■ **What you should do**
The data below is to be copied exactly, line by line.

(Records from a data source)
####

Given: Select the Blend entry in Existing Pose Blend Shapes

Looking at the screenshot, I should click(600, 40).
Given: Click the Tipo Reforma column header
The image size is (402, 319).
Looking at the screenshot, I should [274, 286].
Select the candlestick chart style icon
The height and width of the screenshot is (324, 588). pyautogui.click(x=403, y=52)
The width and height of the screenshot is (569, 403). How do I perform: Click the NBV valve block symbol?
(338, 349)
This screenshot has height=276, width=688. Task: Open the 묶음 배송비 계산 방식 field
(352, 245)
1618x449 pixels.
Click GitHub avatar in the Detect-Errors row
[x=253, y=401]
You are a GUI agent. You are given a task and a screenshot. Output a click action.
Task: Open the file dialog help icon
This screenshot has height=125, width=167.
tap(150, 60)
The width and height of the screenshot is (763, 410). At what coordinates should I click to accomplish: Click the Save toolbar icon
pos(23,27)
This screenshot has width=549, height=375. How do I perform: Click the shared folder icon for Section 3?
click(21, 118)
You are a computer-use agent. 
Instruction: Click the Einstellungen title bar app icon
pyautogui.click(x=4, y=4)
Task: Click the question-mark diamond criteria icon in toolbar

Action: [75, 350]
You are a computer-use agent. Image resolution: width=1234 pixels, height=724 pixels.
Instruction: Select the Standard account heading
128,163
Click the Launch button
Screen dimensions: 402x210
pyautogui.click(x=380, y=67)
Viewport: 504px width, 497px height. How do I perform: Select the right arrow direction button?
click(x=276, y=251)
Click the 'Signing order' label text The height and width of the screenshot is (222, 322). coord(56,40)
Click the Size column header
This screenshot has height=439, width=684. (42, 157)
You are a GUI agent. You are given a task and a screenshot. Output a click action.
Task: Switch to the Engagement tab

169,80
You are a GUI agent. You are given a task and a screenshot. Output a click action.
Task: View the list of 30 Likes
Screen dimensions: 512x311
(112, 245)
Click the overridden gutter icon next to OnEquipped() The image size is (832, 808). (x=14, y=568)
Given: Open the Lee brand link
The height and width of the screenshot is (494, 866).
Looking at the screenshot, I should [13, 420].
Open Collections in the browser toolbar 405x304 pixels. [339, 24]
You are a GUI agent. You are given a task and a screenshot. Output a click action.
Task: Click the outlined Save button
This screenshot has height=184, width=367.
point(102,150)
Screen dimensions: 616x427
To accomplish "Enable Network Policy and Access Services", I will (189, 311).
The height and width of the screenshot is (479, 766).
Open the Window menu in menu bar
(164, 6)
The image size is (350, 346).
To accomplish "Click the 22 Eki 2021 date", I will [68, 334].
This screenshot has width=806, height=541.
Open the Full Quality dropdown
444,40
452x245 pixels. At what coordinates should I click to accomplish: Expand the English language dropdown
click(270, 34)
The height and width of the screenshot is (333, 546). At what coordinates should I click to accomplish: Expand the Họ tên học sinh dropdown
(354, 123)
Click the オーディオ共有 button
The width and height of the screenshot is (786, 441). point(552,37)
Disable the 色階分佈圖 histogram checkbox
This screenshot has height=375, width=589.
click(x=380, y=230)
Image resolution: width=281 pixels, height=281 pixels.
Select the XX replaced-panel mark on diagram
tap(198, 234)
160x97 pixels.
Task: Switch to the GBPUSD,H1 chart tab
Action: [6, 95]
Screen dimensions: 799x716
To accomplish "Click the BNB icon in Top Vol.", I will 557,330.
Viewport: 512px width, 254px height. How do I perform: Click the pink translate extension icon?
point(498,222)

####

■ **Problem solution**
Given: Select the Blend entry in Existing Pose Blend Shapes

Looking at the screenshot, I should click(600, 40).
Given: Click the Tipo Reforma column header
The image size is (402, 319).
Looking at the screenshot, I should [274, 286].
Select the candlestick chart style icon
The height and width of the screenshot is (324, 588). pyautogui.click(x=403, y=52)
The width and height of the screenshot is (569, 403). How do I perform: Click the NBV valve block symbol?
(338, 349)
This screenshot has height=276, width=688. Task: Open the 묶음 배송비 계산 방식 field
(352, 245)
1618x449 pixels.
Click GitHub avatar in the Detect-Errors row
[x=253, y=401]
You are a GUI agent. You are given a task and a screenshot. Output a click action.
Task: Open the file dialog help icon
This screenshot has height=125, width=167.
tap(150, 60)
The width and height of the screenshot is (763, 410). At what coordinates should I click to accomplish: Click the Save toolbar icon
pos(23,27)
This screenshot has width=549, height=375. How do I perform: Click the shared folder icon for Section 3?
click(21, 118)
You are a computer-use agent. 
Instruction: Click the Einstellungen title bar app icon
pyautogui.click(x=4, y=4)
Task: Click the question-mark diamond criteria icon in toolbar

Action: [75, 350]
You are a computer-use agent. Image resolution: width=1234 pixels, height=724 pixels.
Instruction: Select the Standard account heading
128,163
Click the Launch button
Screen dimensions: 402x210
pyautogui.click(x=380, y=67)
Viewport: 504px width, 497px height. How do I perform: Select the right arrow direction button?
click(x=276, y=251)
Click the 'Signing order' label text The height and width of the screenshot is (222, 322). coord(56,40)
Click the Size column header
This screenshot has height=439, width=684. (42, 157)
You are a GUI agent. You are given a task and a screenshot. Output a click action.
Task: Switch to the Engagement tab

169,80
You are a GUI agent. You are given a task and a screenshot. Output a click action.
Task: View the list of 30 Likes
Screen dimensions: 512x311
(112, 245)
Click the overridden gutter icon next to OnEquipped() The image size is (832, 808). (x=14, y=568)
Given: Open the Lee brand link
The height and width of the screenshot is (494, 866).
Looking at the screenshot, I should [13, 420].
Open Collections in the browser toolbar 405x304 pixels. [339, 24]
You are a GUI agent. You are given a task and a screenshot. Output a click action.
Task: Click the outlined Save button
This screenshot has height=184, width=367.
point(102,150)
Screen dimensions: 616x427
To accomplish "Enable Network Policy and Access Services", I will (189, 311).
The height and width of the screenshot is (479, 766).
Open the Window menu in menu bar
(164, 6)
The image size is (350, 346).
To accomplish "Click the 22 Eki 2021 date", I will [68, 334].
This screenshot has width=806, height=541.
Open the Full Quality dropdown
444,40
452x245 pixels. At what coordinates should I click to accomplish: Expand the English language dropdown
click(270, 34)
The height and width of the screenshot is (333, 546). At what coordinates should I click to accomplish: Expand the Họ tên học sinh dropdown
(354, 123)
Click the オーディオ共有 button
The width and height of the screenshot is (786, 441). point(552,37)
Disable the 色階分佈圖 histogram checkbox
This screenshot has height=375, width=589.
click(x=380, y=230)
Image resolution: width=281 pixels, height=281 pixels.
Select the XX replaced-panel mark on diagram
tap(198, 234)
160x97 pixels.
Task: Switch to the GBPUSD,H1 chart tab
Action: [6, 95]
Screen dimensions: 799x716
To accomplish "Click the BNB icon in Top Vol.", I will 557,330.
Viewport: 512px width, 254px height. How do I perform: Click the pink translate extension icon?
point(498,222)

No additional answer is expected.